Earlier versions of Dungeons & Dragons depicted orcs slightly differently. They were Lawful Evil and had fully porcine snouts. An illustration by David C. Sutherland III in the 1977 Monster Manual clearly showed them with pig-like faces, a depiction which persisted for several years. For example, illustrations accompanying the Dungeons & Dragons tournament adventure Round the Bend, published in issue #15 of Imagine magazine (June 1984), also portrayed them as pig-men.

An insightful passage from the Monstrous Manual reads, "Orcs have a reputation for cruelty that is deserved, but humans are just as capable of evil as orcs".

The half-orc in the original AD&D game was a standard player character race, typically assuming the assassin class. Half-orcs were removed in the second edition of the game but were revived, albeit altered, in one of the 1995 revision books—Player's Option: Skills & Powers—to the second edition rules. Half-orcs also appear as a core playable race in D&D 3rd edition.

==Orc crossbreeds==
A fecund race, orcs often breed with other humanoid creatures. Known crossbreeds include:

- Half-orcs: These orc-human crossbreeds are most often born in as the unfortunate byproduct of raids in border areas between human and orc cultures. Despite rejection from both sides of their heritage, many half-orcs achieve renown.
- Losels: Losels are orc-baboon crossbreeds bred by Iuz and the Scarlet Brotherhood because they reproduce faster than common orcs.
- Ogrillions: These creatures are the brutish, armor-skinned offspring of a female orc and a male ogre.
- Orogs: An orog is the offspring of a male orc and a female ogre. Orogs usually live among orcs; they are stronger, more intelligent, and more disciplined than typical orcs.
- Tanarukka: Originally tiefling-orc crossbreeds born of the orcs of Hellgate Keep and the tanar'ri (demons) of that dungeon, they have bred true as a race over the centuries. A tanarukk resembles a typical orc but is shorter, stockier, and more stooped in its posture with a scale-like ridge on its low, sloped forehead. They are slightly more intelligent than their orc forebears, but still respect only strength and power.

==In various campaign settings==
Orcs appear in nearly all published Dungeons & Dragons settings.

===In Dragonlance===
There is some controversy regarding orcs in the Dragonlance. The 1st edition AD&D Dragonlance Adventures hardbound rulebook states that orcs do not exist on Krynn, with ogres and minotaurs largely replacing their typical role.
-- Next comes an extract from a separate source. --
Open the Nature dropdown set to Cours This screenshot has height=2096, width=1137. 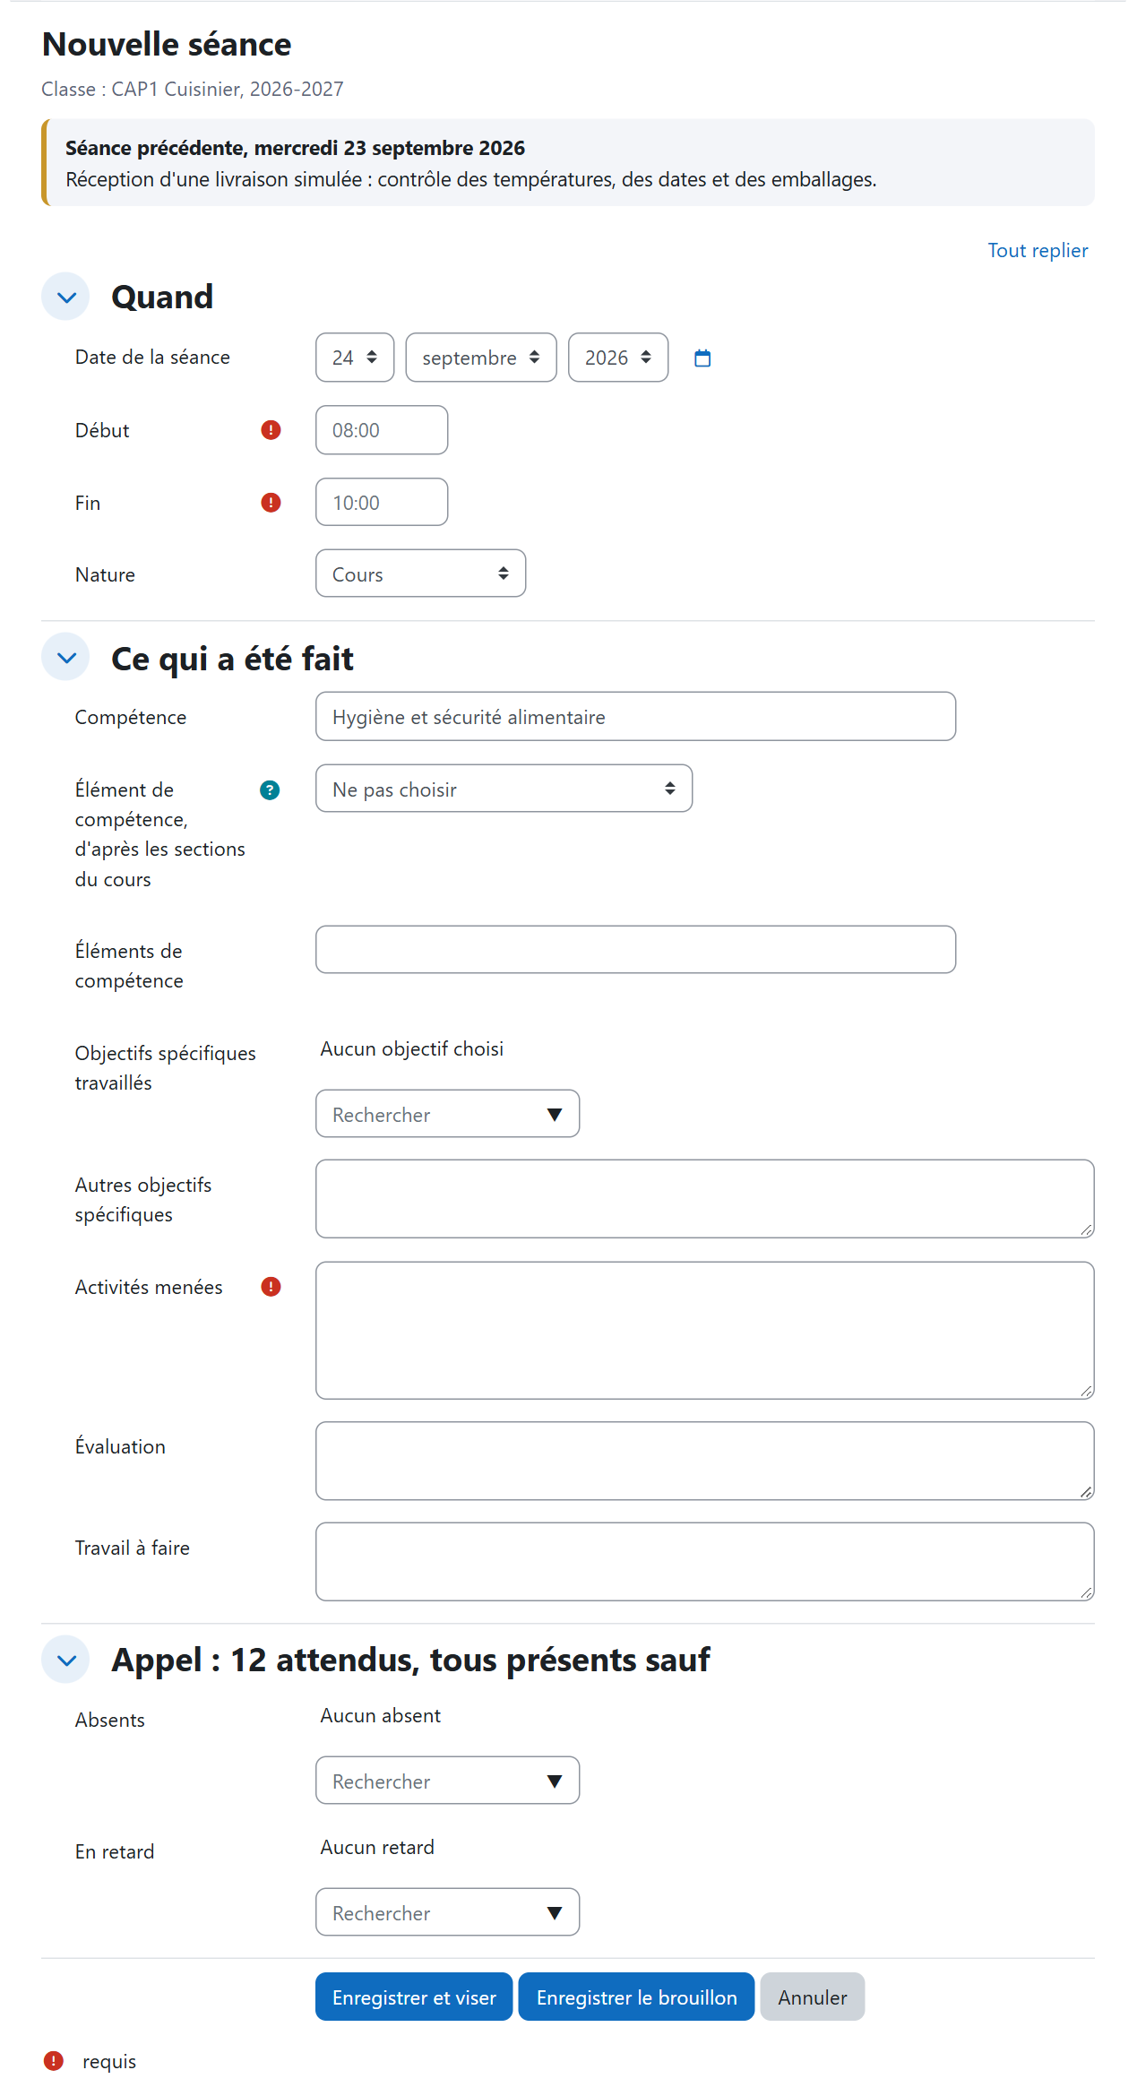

Second and 3rd edition Dragonlance supplements also remove orcs from the world of Krynn. The main confusion on the subject has occurred from a few Dragonlance novels and/or adventures in which the writer has accidentally included orcs. In particular, the novel Kendermore by Mary Kirchoff, where one of the main characters is a half-orc. This has occurred with other iconic races of Dungeons & Dragons, such as drow, that are not native to the Dragonlance setting. Some suggest that the presence of orcs in Dragonlance can be explained through planar or space travel as Krynn is connected to other Dungeons & Dragons worlds (where orcs exist) through the Planescape and Spelljammer settings.

===In Eberron===
In the Eberron campaign setting, orcs are portrayed in a more positive light. Given to spirituality and nature-worship, they established successful societies, learning druidic secrets from the black dragon Vvaraak while the goblinoid races built a mighty empire, some 16,000 years ago.

The orc societies took a massive blow during the daelkyr invasion 9,000 years ago, though it was the orcs now known as the Gatekeepers who were able to stop the invasion by sealing the daelkyr beneath Eberron and severing the link between Eberron and the daelkyr home plane of Xoriat. The Gatekeeper druidic sect remains a presence in Eberron, albeit one largely concerned with defending the world from outsiders, aberrations and other unnatural foes rather than politics.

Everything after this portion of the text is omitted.